Brunelleschis Gekreuzigter (dessen Lendentuch
wir nicht mehr kennen) ist tatsächlich zart und feingliedrig, schlank und
jugendlich. Das Knochengerüst tritt zwar deutlich zutage, aber ohne schwer und
lastend zu wirken. „Es sind eher dünnere Knochen, die auf eine konstitutionelle
Zerbrechlichkeit hindeuten“ (Schüßler 1997, S. 56). Um diesen Eindruck zu verstärken,
hat Brunelleschi den Armen Christi dieselbe Länge gegeben wie dem übrigen Leib.
Der Körper des Gekreuzigten ist zwar muskulös, von zahlreichen Sehnen- und
Muskelsträngen durchzogen, jedoch nicht athletisch, kraftgeschwellt. „Ein von
jeglicher Üpppigkeit und Weichlichkeit freier Leib wird mit der Genauigkeit
eines Anatomen vor die Augen des Betrachters gestellt, damit er in der Zartheit
der Erscheinung und in der Sanftheit der Haltung die Größe der Opfertat Christi
ermesse“ (Schüßler 1997, S. 56).
Das ganze Mittelalter hindurch wurde die alle
übrigen Menschen übertreffende körperliche Schönheit Christi betont; Grundlage
dieser Tradition war Psalm 45,3: „Du bist der Schönste unter den
Menschenkindern“ (LUT).
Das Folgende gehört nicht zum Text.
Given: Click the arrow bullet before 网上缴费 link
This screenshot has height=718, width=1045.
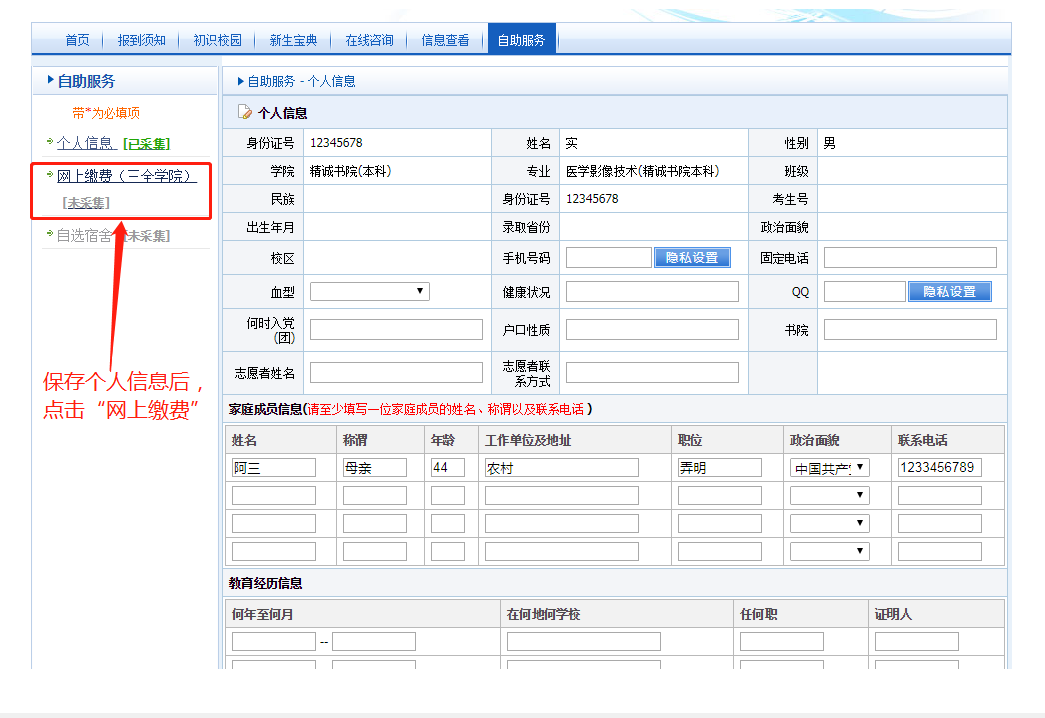Looking at the screenshot, I should [x=50, y=175].
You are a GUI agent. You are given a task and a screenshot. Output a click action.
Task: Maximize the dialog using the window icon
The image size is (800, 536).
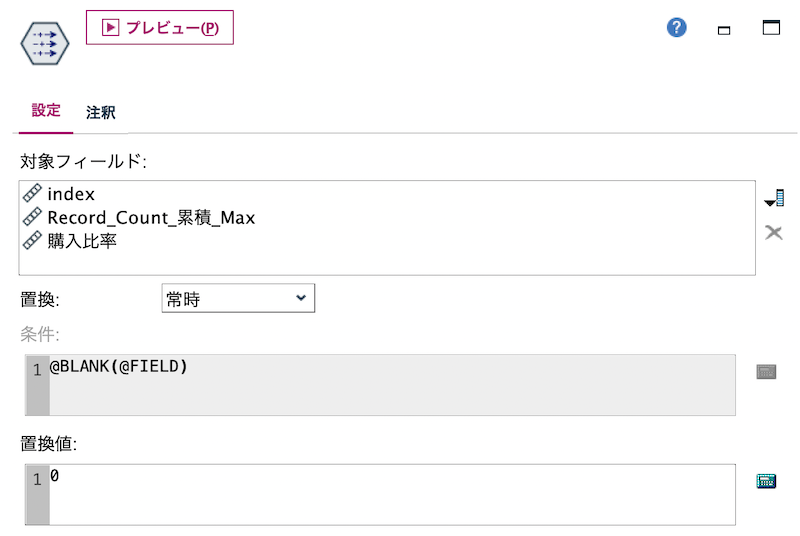pos(771,28)
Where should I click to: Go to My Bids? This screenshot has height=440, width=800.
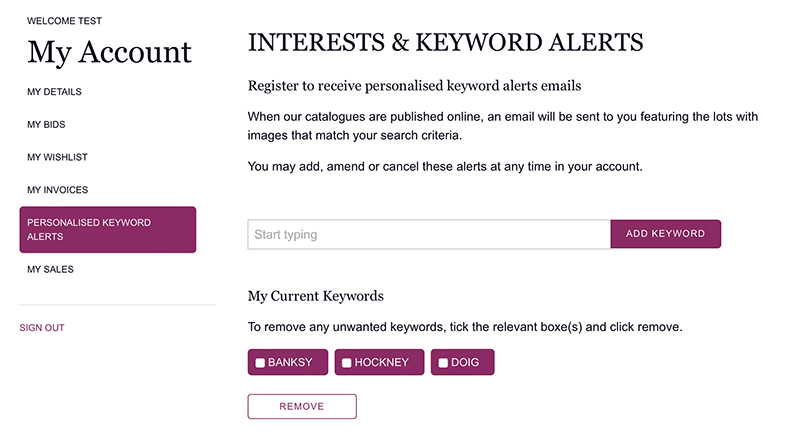point(46,125)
Der Kontrast zwischen der überragenden Wohlgestalt Christi
und seinen schrecklichen Leiden steigerte nochmals die Bitterkeit seiner
Passion: „Daher der manchmal beinah feminin zarte, mit gelängter Poportion in
seiner Fragilität kaum mehr zu überbietende Christuskörper auf zahlreichen
italienischen Passionsbildern“ (Schüßler 1997, S. 64).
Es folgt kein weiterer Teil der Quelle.